MODALITÉS D'EMPLOI ET RÉGLEMENTATION

Ils sont administrés en injection car les anticorps sont des protéines qui seraient détruites, en voie orale, par les enzymes digestifs. Il s'agit en majorité de médicaments rencontrés à l'hôpital, mais certains d'entre eux sont sortis de la réserve hospitalière et sont disponibles en ville (ordonnance initiale hospitalière).

EFFETS SECONDAIRES

- Syndrome pseudo-grippal : fièvre, maux de tête, frissons, nausées et myalgies.

- Réactions d'intolérance immédiate s'exprimant par des tremblements, nausées, voire vomissements, rash, céphalées et plus rarement hypotension et asthénie, bronchospasme. Le traitement repose sur les antihistaminiques, l'injection de bronchodilatateurs, voire d'adrénaline.

- Réactions allergiques : urticaire, éruption cutanée, réaction anaphylactique.

- Risque infectieux : la pneumonie, les infections virales et les septicémies sont les infections graves les plus fréquentes.

- Troubles hématologiques. Certains anticorps monoclonaux peuvent dérégler le système sanguin (rare).

- Réactions au site d'injection : érythème, prurit, saignement, douleur ou tuméfaction.

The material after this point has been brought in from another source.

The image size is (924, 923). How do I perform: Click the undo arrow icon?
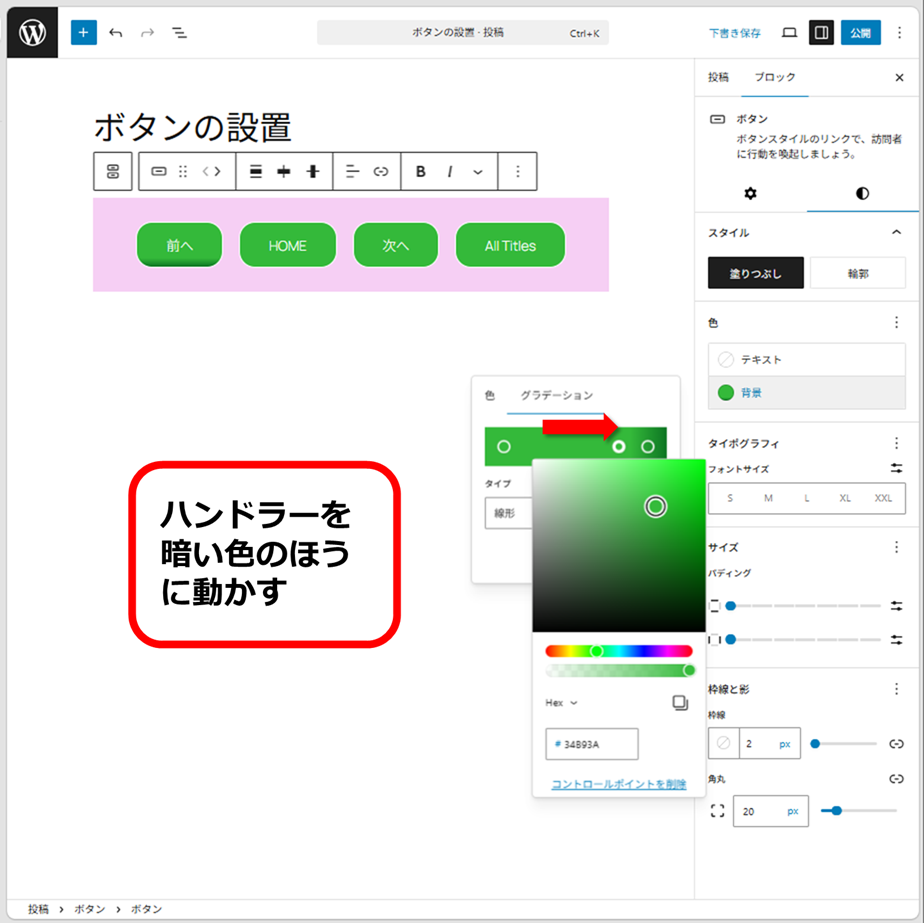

- Tumeurs malignes et troubles lymphoprolifératifs (rares).

CONCLUSION

Les anticorps monoclonaux représentent une importante avancée thérapeutique, appelée à se poursuivre. L'évolution des techniques a déjà permis de mettre au point des médicaments de plus en plus efficaces et mieux tolérés, car moins allergisants. Il est donc important, pour les infirmères, de se familiariser avec leur utilisation.